[Pixel coordinate grounding data]
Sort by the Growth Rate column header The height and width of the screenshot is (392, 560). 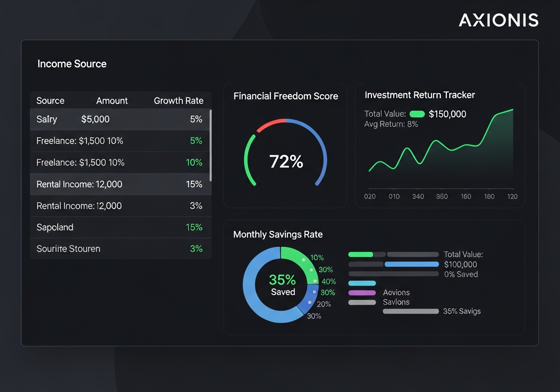pos(179,101)
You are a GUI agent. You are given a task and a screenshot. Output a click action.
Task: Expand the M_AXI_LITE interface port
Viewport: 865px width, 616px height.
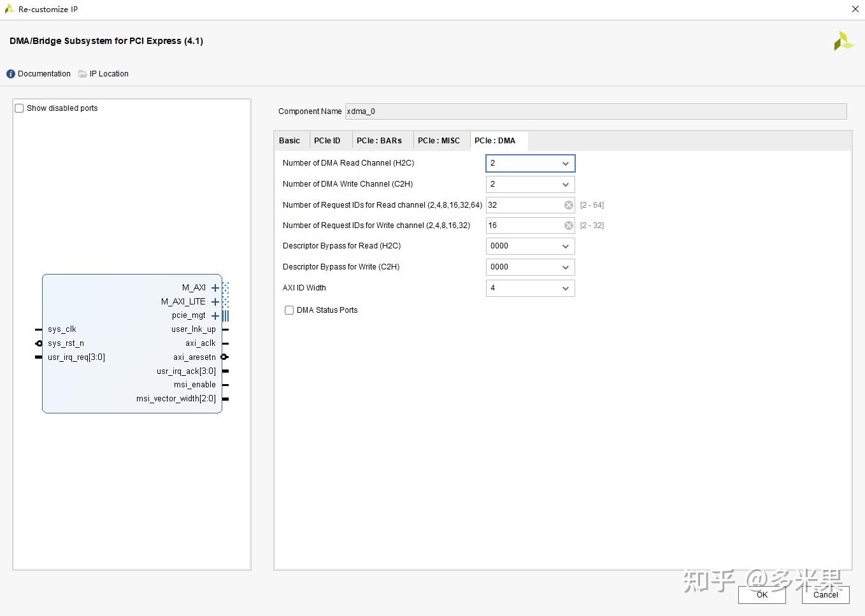click(215, 301)
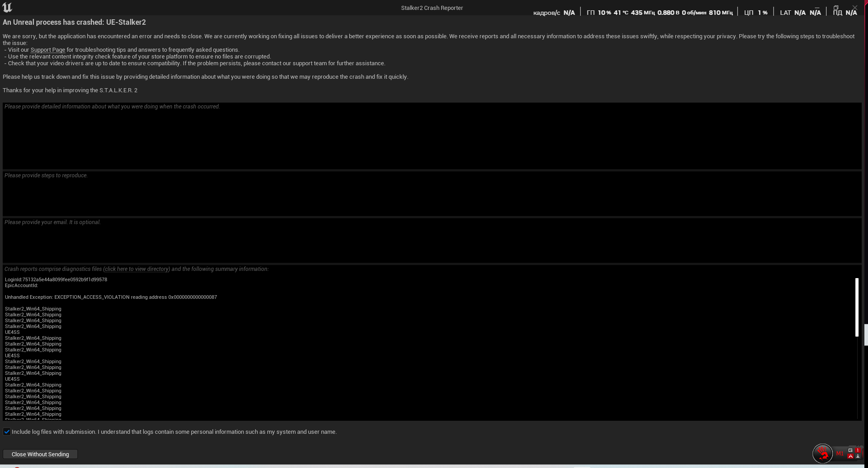Open the click here to view directory link
Viewport: 868px width, 468px height.
(136, 269)
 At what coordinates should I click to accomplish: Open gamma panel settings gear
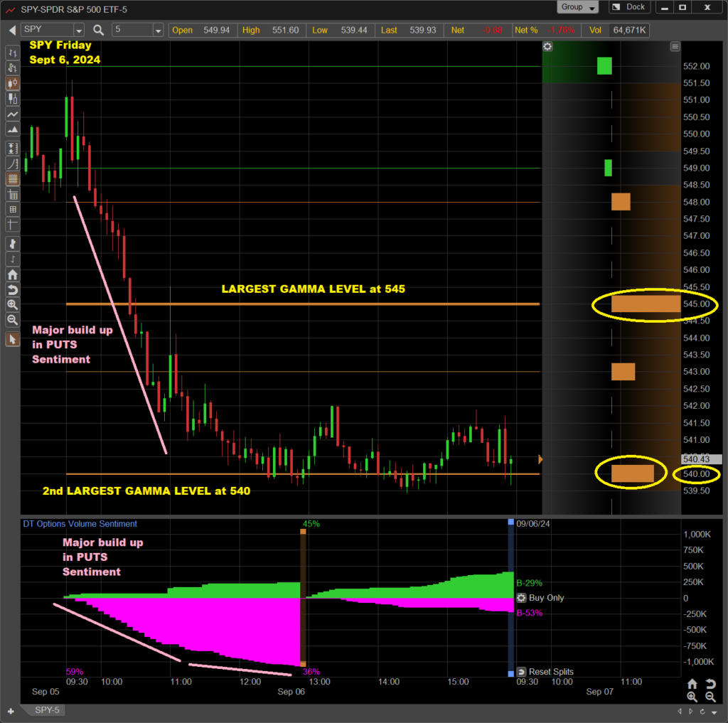[547, 46]
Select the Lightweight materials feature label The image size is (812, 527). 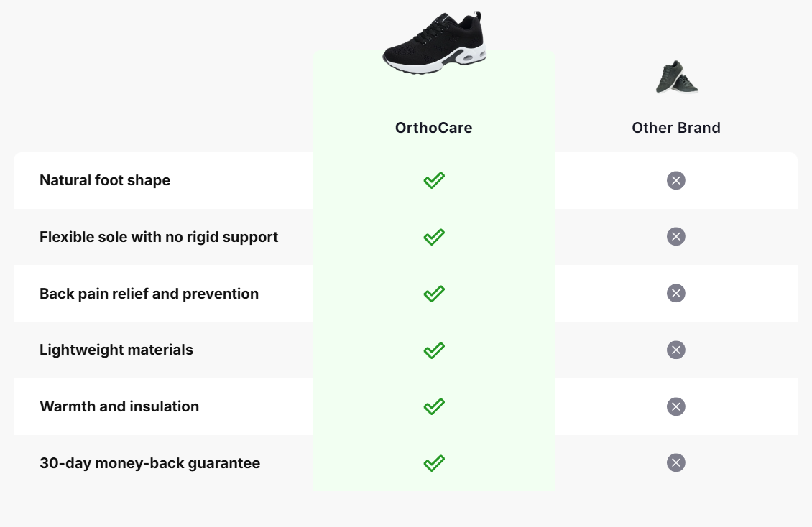(x=116, y=350)
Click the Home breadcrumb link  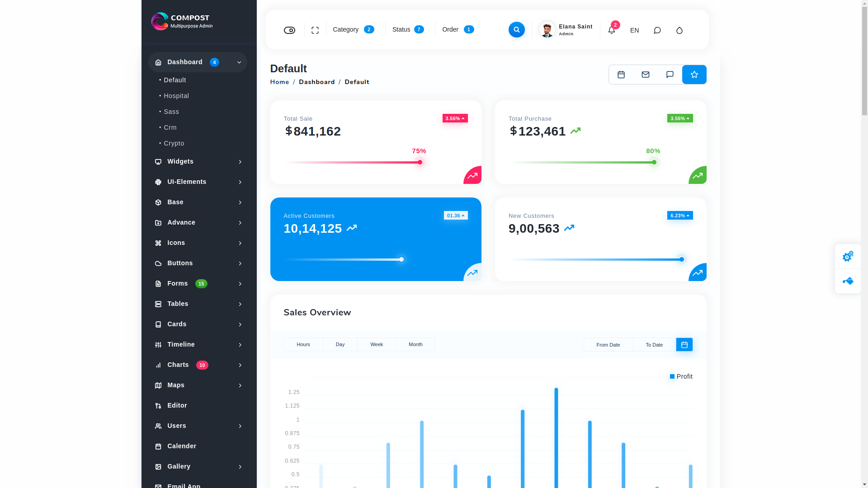279,82
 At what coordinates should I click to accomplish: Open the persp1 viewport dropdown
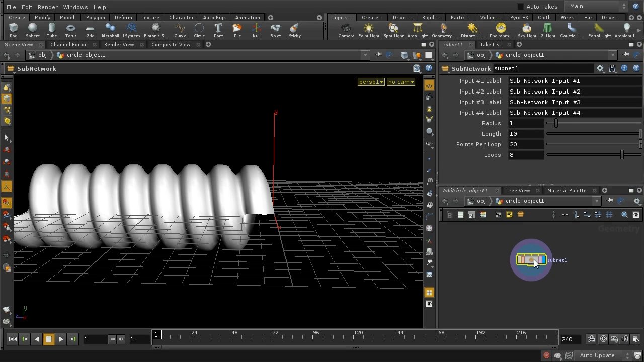click(371, 82)
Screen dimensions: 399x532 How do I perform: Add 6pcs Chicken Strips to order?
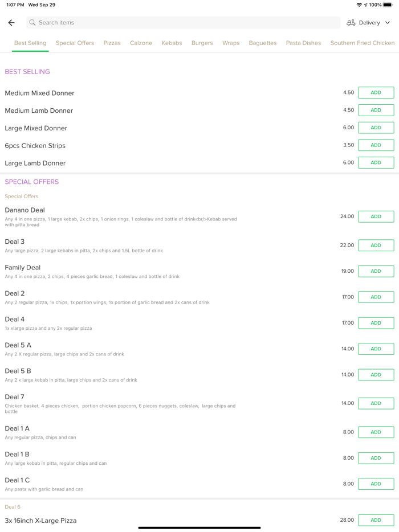376,145
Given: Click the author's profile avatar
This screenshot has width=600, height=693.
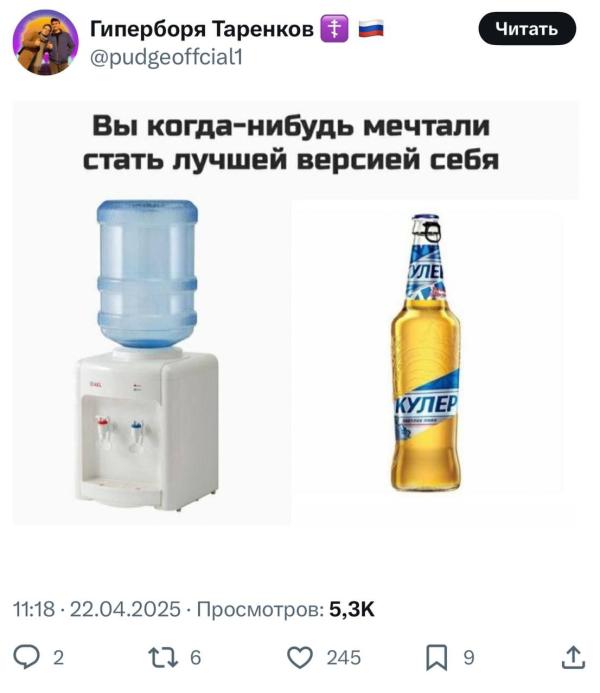Looking at the screenshot, I should pos(46,42).
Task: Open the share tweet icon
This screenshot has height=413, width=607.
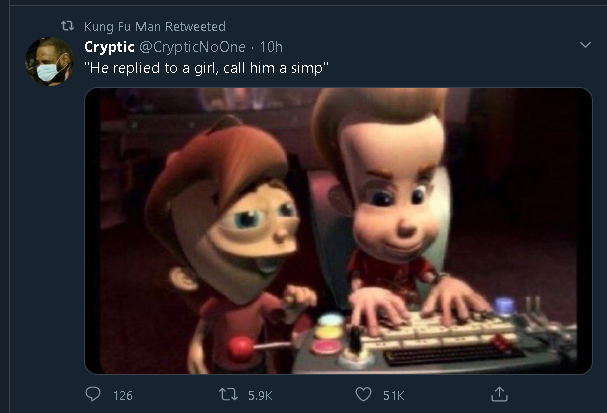Action: (499, 394)
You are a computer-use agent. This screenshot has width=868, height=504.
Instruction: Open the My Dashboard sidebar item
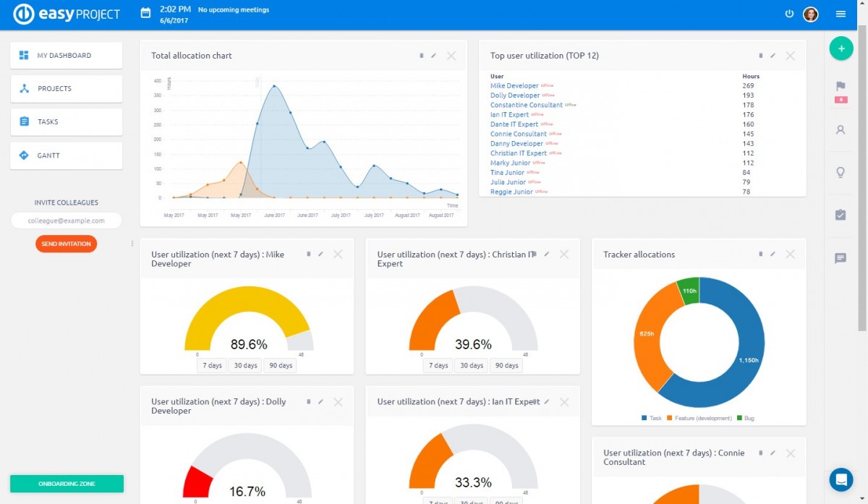coord(66,55)
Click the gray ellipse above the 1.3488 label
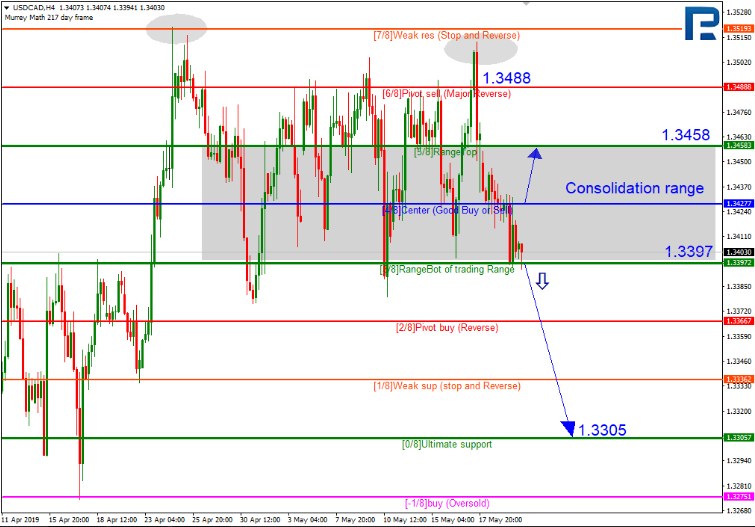The width and height of the screenshot is (755, 527). 481,48
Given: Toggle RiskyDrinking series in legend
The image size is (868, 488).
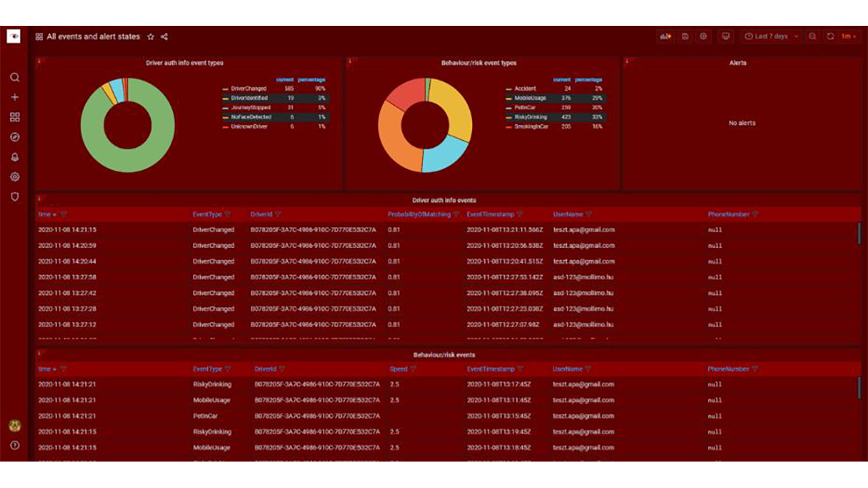Looking at the screenshot, I should 531,117.
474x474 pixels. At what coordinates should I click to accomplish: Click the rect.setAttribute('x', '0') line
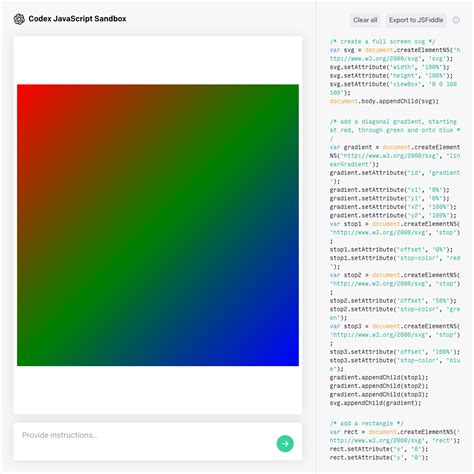tap(379, 449)
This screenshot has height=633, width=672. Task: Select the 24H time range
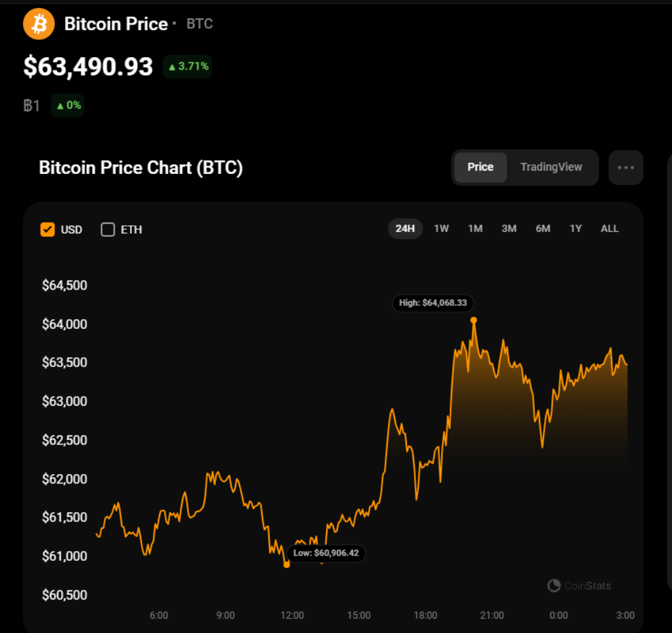pos(405,229)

EXERCISE PROMPT
The lines from the one containing "This screenshot has height=633, width=672." through the final line of the data are to be repeated exactly, with both ends included and all pictures left out.

RESPONSE FOR THIS EXERCISE
This screenshot has height=633, width=672. Task: Select the 24H time range
pos(405,229)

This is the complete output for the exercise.